Count the lines in the records below that contain the string "computer", treating uppercase and lowercase as different. Reply with the number alone.

▶ [EXCERPTED DATA]:
------------------------------------------------------------

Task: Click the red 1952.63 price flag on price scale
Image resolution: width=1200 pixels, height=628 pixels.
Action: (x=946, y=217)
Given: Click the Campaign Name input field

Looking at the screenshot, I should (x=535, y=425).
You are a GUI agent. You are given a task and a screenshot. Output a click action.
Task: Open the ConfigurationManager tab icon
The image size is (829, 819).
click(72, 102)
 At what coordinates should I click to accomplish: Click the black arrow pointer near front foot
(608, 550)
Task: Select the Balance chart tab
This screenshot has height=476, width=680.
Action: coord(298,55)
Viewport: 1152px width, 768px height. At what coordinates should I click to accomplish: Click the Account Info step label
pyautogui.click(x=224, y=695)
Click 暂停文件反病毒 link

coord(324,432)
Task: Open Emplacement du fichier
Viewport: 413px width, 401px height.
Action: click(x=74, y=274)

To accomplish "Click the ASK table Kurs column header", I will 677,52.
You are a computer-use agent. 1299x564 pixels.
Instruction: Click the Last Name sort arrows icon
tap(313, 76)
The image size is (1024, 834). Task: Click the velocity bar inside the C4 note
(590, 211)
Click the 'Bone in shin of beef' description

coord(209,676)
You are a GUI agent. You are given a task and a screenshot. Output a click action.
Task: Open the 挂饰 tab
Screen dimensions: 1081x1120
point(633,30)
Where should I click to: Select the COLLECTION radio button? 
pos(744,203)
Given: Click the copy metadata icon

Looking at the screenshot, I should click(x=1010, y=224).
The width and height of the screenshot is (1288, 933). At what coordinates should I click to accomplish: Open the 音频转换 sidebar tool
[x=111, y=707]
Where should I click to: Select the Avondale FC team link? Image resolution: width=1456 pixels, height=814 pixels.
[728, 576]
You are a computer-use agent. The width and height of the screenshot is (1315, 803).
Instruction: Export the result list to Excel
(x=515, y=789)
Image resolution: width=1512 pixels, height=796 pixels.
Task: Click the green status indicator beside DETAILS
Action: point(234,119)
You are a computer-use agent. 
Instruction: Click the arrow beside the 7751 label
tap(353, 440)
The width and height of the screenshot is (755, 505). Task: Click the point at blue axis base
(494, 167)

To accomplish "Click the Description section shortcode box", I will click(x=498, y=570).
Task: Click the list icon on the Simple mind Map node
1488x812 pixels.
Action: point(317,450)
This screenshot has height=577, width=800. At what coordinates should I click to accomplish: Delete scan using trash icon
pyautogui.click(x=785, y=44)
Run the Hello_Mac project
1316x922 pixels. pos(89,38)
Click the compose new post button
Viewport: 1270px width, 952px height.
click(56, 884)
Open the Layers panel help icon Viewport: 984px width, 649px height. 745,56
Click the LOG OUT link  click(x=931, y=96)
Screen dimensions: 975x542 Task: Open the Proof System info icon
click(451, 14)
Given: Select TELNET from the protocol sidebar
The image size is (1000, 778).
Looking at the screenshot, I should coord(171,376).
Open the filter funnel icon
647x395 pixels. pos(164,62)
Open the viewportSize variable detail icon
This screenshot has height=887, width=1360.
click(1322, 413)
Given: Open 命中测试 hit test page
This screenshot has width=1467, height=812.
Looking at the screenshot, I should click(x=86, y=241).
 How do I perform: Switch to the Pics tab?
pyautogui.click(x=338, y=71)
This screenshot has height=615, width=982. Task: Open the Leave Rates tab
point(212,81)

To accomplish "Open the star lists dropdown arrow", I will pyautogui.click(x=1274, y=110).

------------------------------------------------------------

▶ [ANSWER TO THIS PROBLEM]:
3